The source of Delta customer ire tracks back to a September announcement that outlined coming changes aiming to suspend or limit lounge access for premium credit card holders and raised minimum mileage benchmarks to earn higher status in the airline company’s SkyMiles program.
The impetus behind the changes was due, at least in part, to overcrowding and long lines at Delta’s airport-based Sky Club lounges.
Bastian’s email noted revised changes going into effect Feb. 1, 2025, for holders of Delta SkyMiles Reserve and Delta SkyMiles Reserve Business American Express Card include 15 Sky Club visits per year (up from 10 under previous changes). Card members can also access the Sky Club for $50 per day after they’ve exceeded their limit. Those spending $75,000 on an eligible card will earn unlimited Sky Club access and Medallion-level frequent flyers can purchase a Sky Club membership for $695.

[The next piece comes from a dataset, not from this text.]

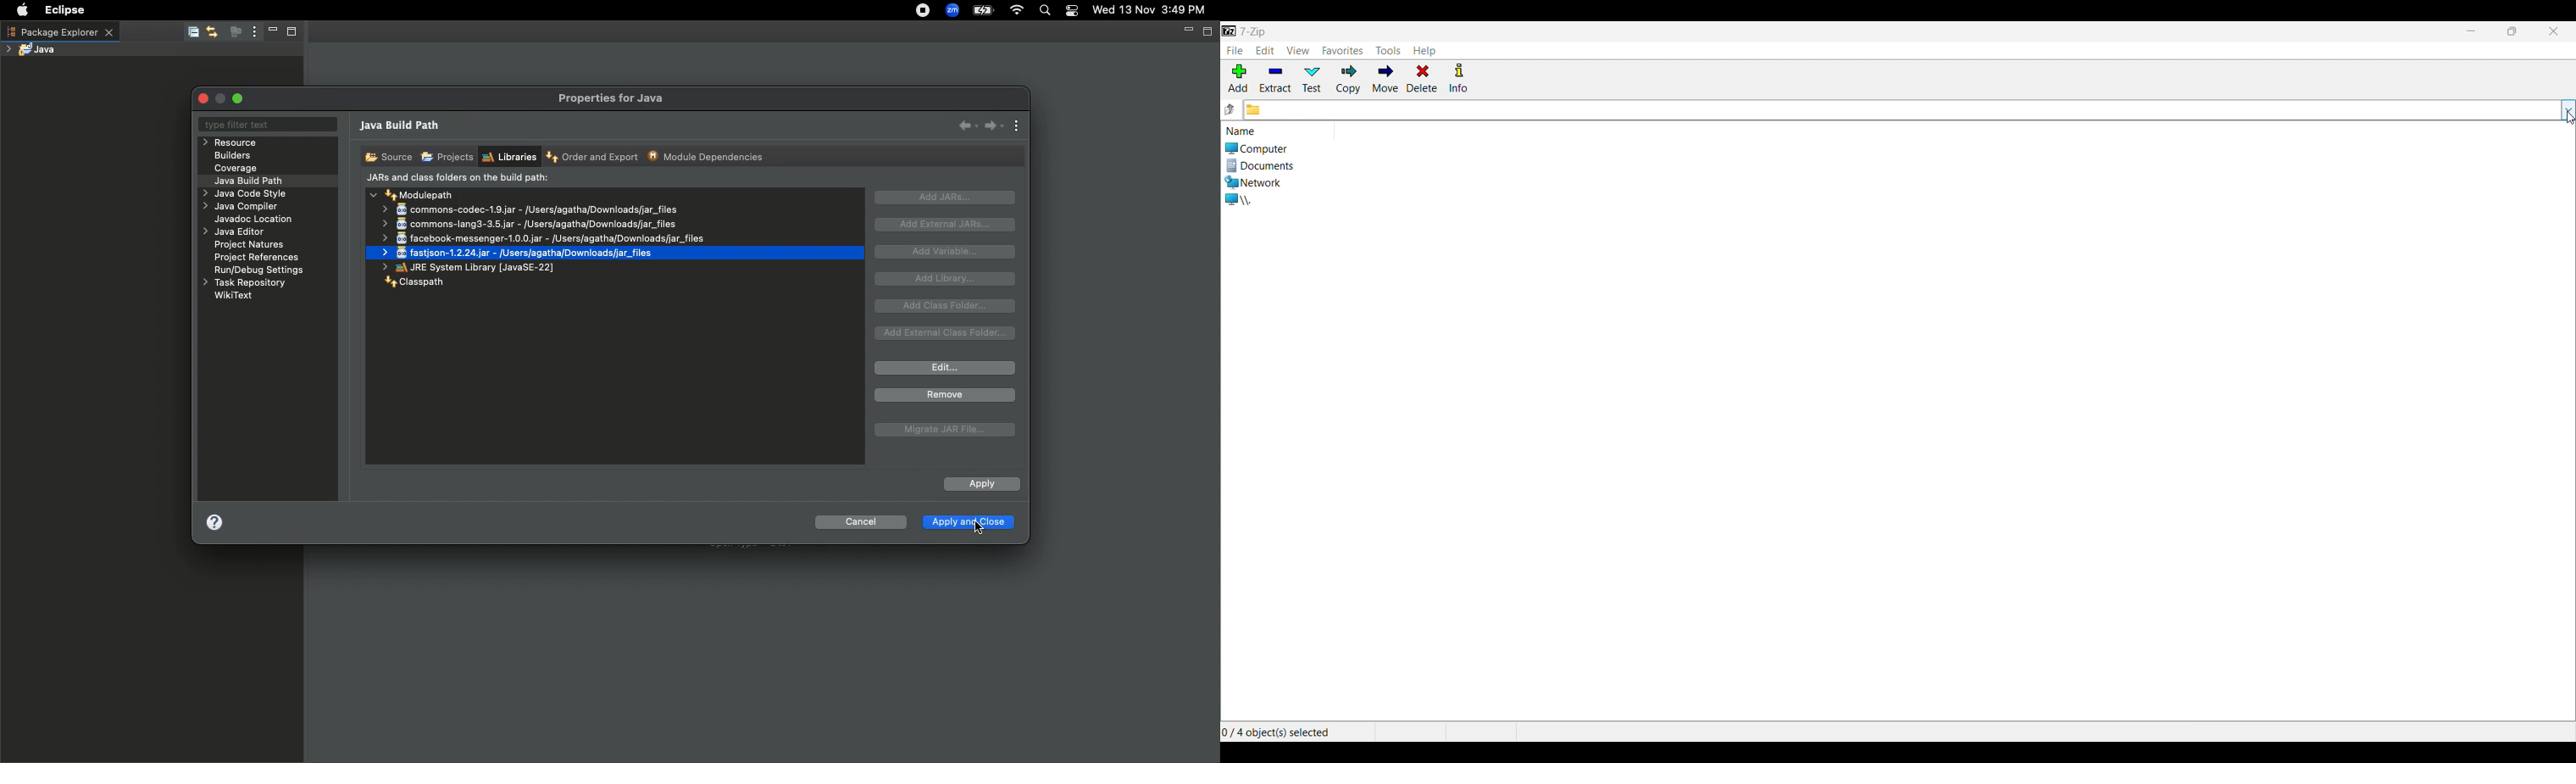  What do you see at coordinates (1265, 50) in the screenshot?
I see `Edit menu` at bounding box center [1265, 50].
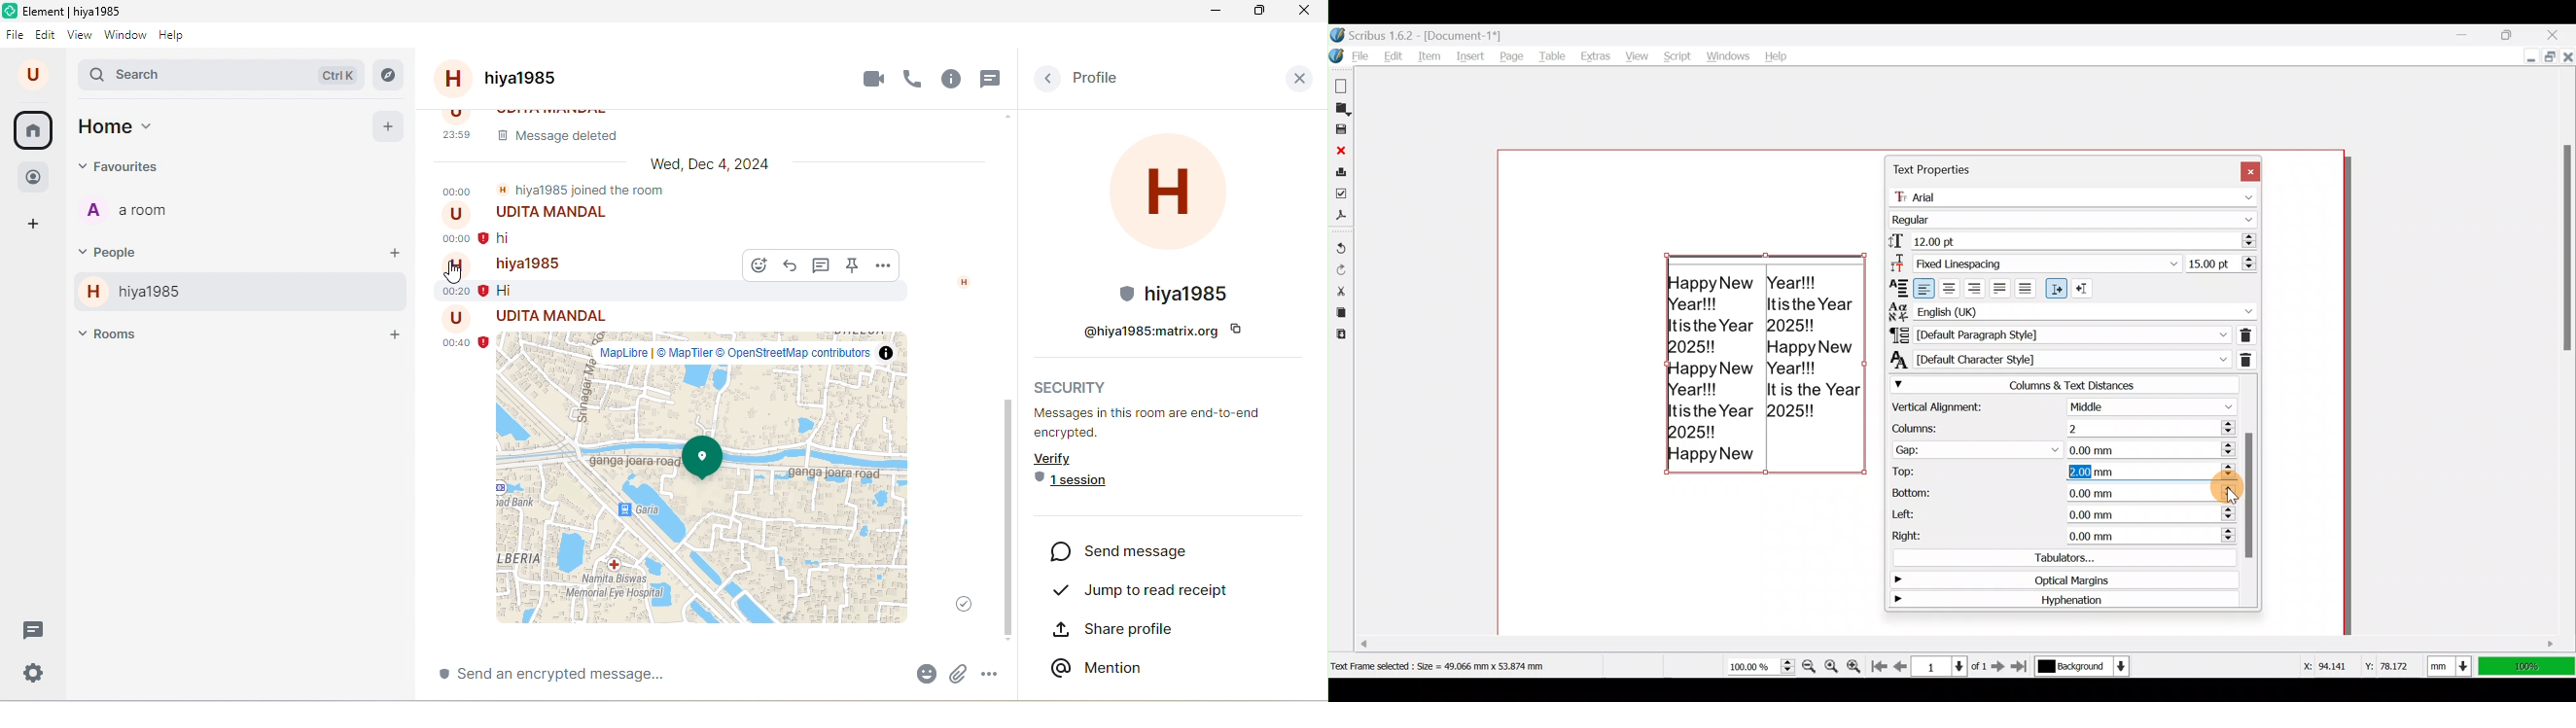 The height and width of the screenshot is (728, 2576). I want to click on audio call, so click(919, 79).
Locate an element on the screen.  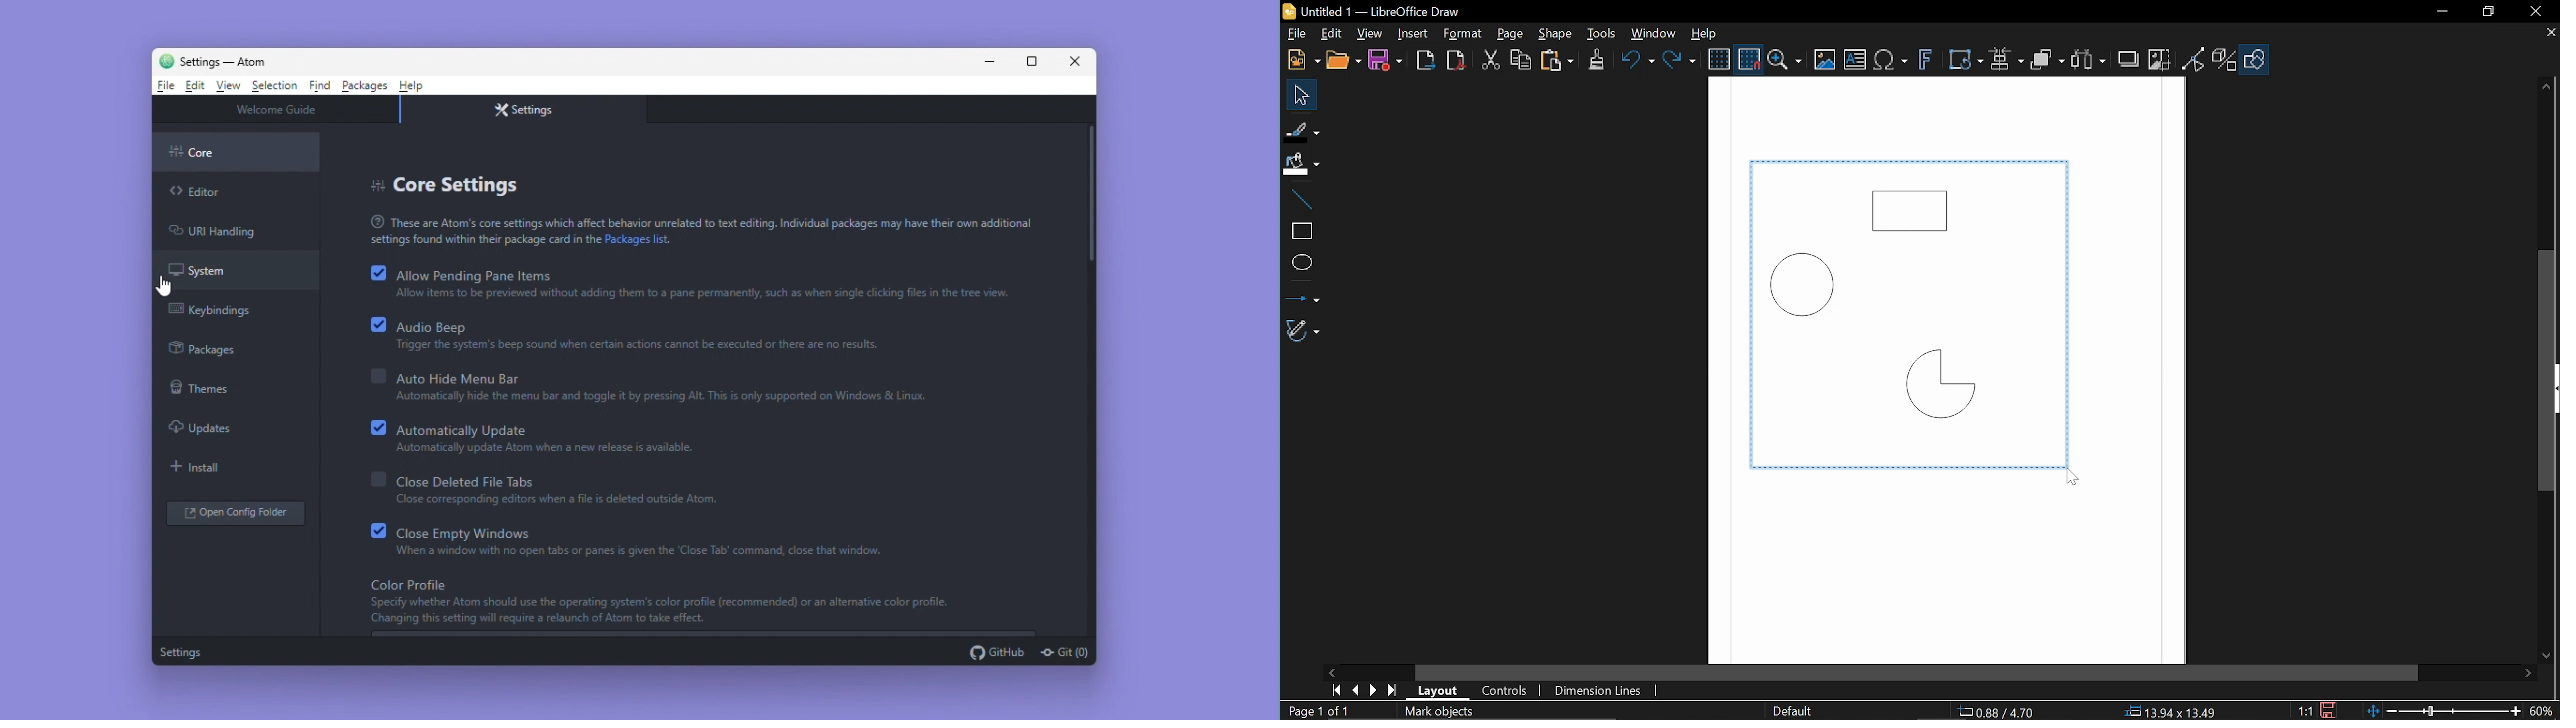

American Express Platinum card holders will now get 10 visits per year, up from the previously announced limit of six visits annually.
Delta also announced slightly lower mileage benchmarks for the various tiers of its frequent flyer program.
Amid the backlash from the earlier program cuts and modifications, Delta’s competition reportedly made moves to spirit away disgruntled flyers.
JetBlue and Alaska Airlines tried to poach Delta’s best customers by offering to match elite status for anyone leaving the Delta loyalty program, per The Associated Press. Southwest Airlines announced that next year it will make it easier to qualify for the top levels of its frequent-flyer program.
Henry Harteveldt, a travel analyst at Atmosphere Research Group, said some SkyMiles members will still be unhappy about the Delta changes and will view even the reduced requirements as too rich.
“I don’t think these concessions are going to go far enough to placate the disgruntled Medallions,” Harteveldt told AP. “Given the mercenary mindset that many travelers have, they will fly other airlines and not look back.”
In his email, Bastian himself recognized that walking back some of the more stringent new rules announced earlier may still not sit well with some Delta customers.
“I know the modifications we have made won’t solve for every disappointment,” Bastian wrote. “Our goal is to do our best to ensure we deliver the service and benefits your loyalty deserves.”